Best part of this book was the hippie vocabulary. I can’t remember the last time I heard someone refer to the “fuzz”.   I doubt anyone would have any trouble translating some of the sayings, but I am sure you will enjoy the explanations. Contemporary books of this time are some of my favorites.  It is so funny to think that this group is now talking about Medicare and retirement. Can you dig it?

Stay groovy,

Mary

More Flower power:

Damn Dirty Hippies

Dirty Hippies Living on Love

Peace, Love and Flower Power

Vietnam Policy for Kids

 

16 Responses to Flower Power

  • “the fuzz” was still in use in the mid-90s at least: https://youtu.be/GNIMuvbiZcc

  • This looks like a genuinely fascinating book – would love to read it!

  • People sure were taking a lot of drugs. I could never be a hippie, I don’t even like to take aspirin.

  • Those of you who have seen the notorious Dragnet 1967 episode where LSD is taken, banned, and taken some more anyway, will likely recall this usage of the term “travel agent”. Awesome looking book.

  • Barry Gibb! (well, a wanna-be)

  • Whoops! I read “The Flower People / Gross / 1968” and thought you were describing the physical condition of the book.

  • Well, I did turn my family on to some hash I made for dinner tonight with leftover roast beef. That contraption of a hammock that family is sitting in looks mightily uncomfortable, especially on a hot, sticky day… I guess I am just a square.

  • I know it has very little to do with anything, but doesn’t it look like the girl on the cover has a black eye? Lol! (Yes, it’s a shadow, but still…)

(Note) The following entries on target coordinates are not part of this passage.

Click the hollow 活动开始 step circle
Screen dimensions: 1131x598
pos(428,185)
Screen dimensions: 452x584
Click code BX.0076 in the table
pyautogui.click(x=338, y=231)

  • Personally, I think he looks more like Dan Haggerty (Grizzly Adams). Lol!

  • Anyone notice the definition of crystal? That’s pretty pervasive again or still. But I never thought the idea of drugs was to be high all the time but rather to jolt one to a new awareness, to see beyond the messages the young were getting from their society. Of course, then as now, some folks fall in love with the high.

    Mary, I was 8 in 1968 too, and my parents forbade me wearing a headband, though they never thought to keep me from watching TV news or Laugh In. (BTW, lately your messages don’t wrap around nicely in my email the way Holly’s do. But I still read them, even when I have to, sigh, enlarge the window I’m reading in . . . Yeah, it’s worth it to me.)

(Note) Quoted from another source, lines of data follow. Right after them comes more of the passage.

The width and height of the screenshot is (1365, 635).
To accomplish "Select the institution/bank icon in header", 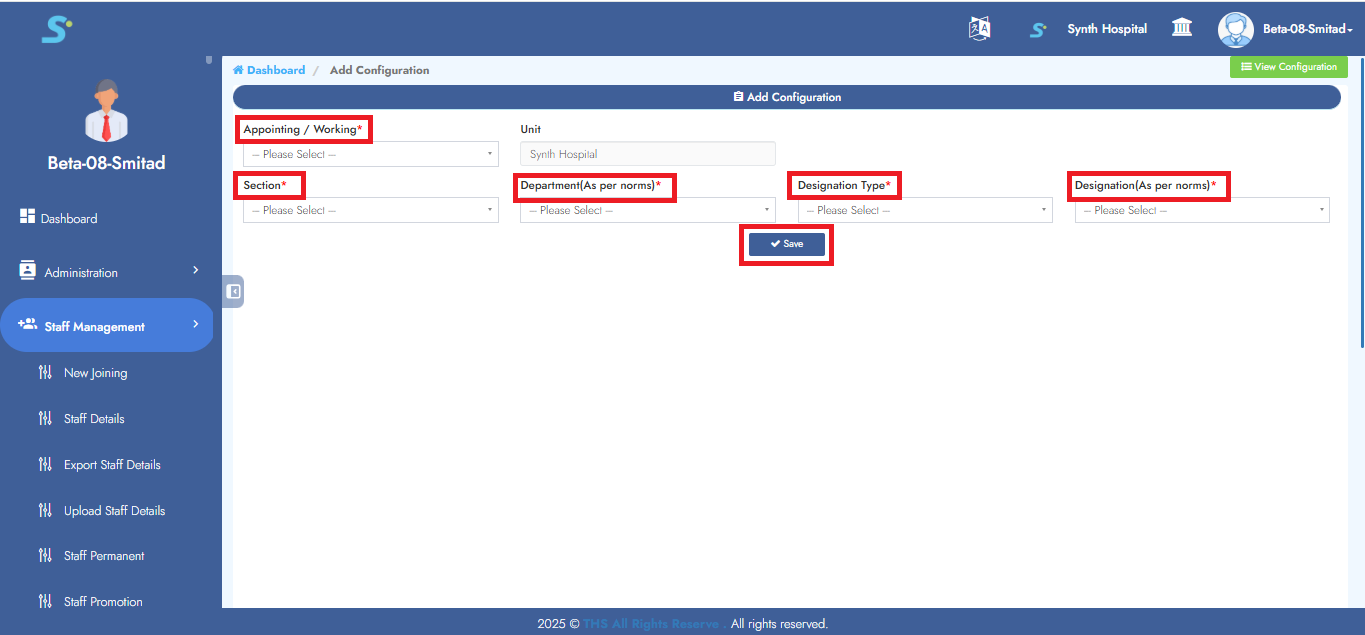I will pyautogui.click(x=1181, y=28).
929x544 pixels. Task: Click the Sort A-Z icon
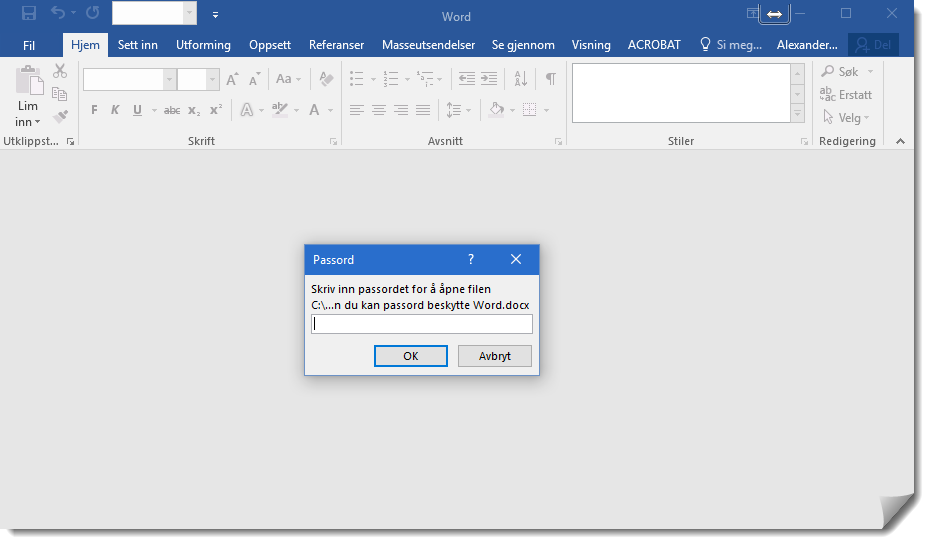[x=520, y=79]
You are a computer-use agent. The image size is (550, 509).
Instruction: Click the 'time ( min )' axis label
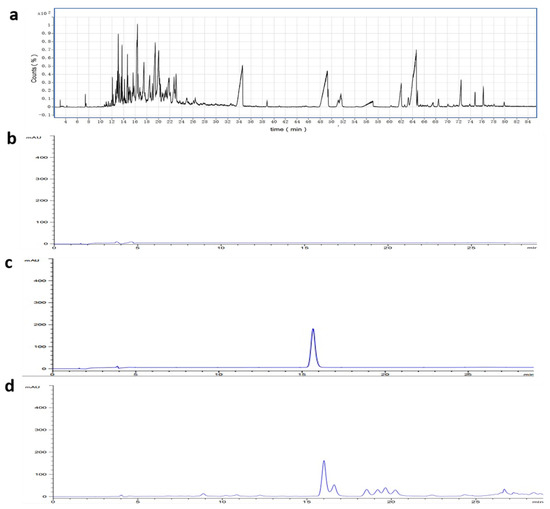[288, 129]
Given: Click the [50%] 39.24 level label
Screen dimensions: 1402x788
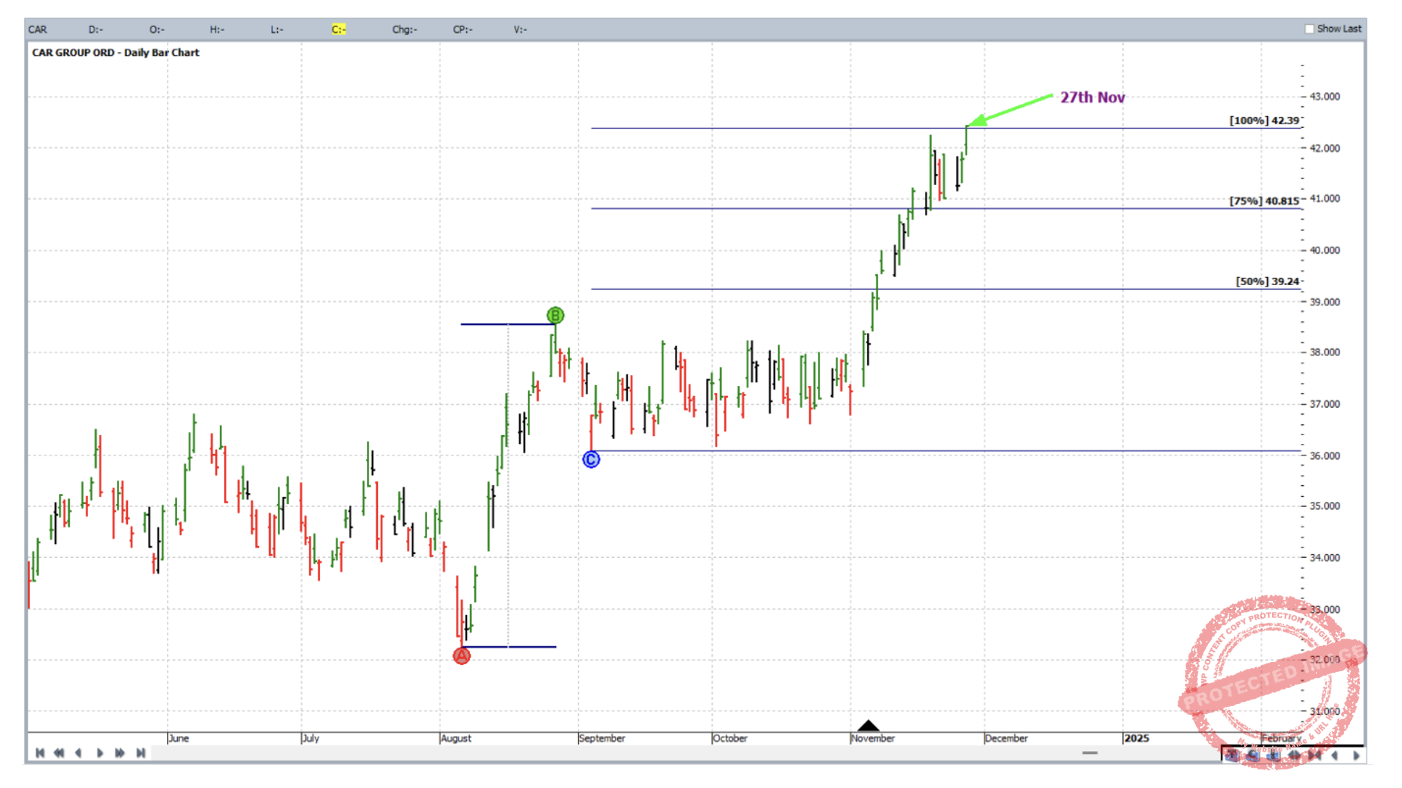Looking at the screenshot, I should (x=1267, y=282).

    • Holly and I will see what we can do about the word wrap stuff. I was a total Laugh In fan too.

    • The crystal meth item struck me too. I can’t remember ever hearing the term “crystal” in the ’60’s/’70’s and simply assumed it was a new thing. Now being cooked up by the children or even grandchildren of the original users, I guess.

  • I would absolutely love a “where are they now” sequel to this book. Are they still turning on, tuning in and dropping out? Or have they all sold out to the man? (Or died of overdoses?)